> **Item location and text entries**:
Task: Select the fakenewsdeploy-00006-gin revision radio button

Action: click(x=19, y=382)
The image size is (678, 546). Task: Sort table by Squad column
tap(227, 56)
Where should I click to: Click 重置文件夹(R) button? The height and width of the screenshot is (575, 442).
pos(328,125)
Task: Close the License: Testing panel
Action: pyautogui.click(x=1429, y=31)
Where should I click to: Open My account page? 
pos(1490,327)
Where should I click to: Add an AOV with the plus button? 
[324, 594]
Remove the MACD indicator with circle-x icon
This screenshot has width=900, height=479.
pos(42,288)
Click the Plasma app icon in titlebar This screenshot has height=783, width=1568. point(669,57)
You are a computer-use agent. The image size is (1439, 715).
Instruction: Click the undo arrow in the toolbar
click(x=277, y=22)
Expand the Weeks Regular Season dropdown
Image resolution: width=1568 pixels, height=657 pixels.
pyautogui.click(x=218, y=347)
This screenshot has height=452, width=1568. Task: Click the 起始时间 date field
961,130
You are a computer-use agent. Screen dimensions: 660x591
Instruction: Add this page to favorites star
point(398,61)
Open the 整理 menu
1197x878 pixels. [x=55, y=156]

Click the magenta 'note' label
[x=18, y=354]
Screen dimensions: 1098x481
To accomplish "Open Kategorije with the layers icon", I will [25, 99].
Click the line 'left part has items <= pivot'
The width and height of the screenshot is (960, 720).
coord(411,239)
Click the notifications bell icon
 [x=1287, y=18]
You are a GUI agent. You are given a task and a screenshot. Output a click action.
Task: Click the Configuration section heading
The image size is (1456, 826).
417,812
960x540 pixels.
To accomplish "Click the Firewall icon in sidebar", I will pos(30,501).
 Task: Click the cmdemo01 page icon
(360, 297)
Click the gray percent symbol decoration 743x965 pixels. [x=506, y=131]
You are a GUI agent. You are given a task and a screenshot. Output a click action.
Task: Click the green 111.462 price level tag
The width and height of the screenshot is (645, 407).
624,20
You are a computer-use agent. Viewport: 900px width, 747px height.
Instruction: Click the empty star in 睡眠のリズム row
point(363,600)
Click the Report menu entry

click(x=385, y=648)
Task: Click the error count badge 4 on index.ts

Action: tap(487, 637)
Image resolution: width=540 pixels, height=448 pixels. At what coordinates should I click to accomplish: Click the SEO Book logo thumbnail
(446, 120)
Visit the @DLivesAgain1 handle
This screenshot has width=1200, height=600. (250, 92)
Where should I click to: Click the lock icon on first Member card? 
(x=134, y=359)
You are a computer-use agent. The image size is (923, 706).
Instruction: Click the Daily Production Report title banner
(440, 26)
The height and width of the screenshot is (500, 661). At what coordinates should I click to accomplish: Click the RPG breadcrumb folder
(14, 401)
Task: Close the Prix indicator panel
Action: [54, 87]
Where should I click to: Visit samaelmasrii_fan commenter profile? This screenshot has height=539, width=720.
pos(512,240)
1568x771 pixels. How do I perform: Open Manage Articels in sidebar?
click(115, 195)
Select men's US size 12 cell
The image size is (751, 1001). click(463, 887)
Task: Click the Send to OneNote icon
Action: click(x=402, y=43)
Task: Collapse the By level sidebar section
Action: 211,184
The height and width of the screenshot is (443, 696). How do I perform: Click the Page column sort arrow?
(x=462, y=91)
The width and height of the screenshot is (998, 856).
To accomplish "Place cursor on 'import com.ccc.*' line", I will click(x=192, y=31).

> **STATED TASK**: Rewrite the part that opens with the line containing "Where should I click to: Visit" and closes with the line containing "click(115, 195)", including the items, and shift every coordinate in the answers by -78. Leave all other lines out.

> **EXERCISE SOLUTION**:
Where should I click to: Visit samaelmasrii_fan commenter profile? This screenshot has height=539, width=720.
pos(434,162)
1568x771 pixels. How do I perform: Open Manage Articels in sidebar?
click(37, 117)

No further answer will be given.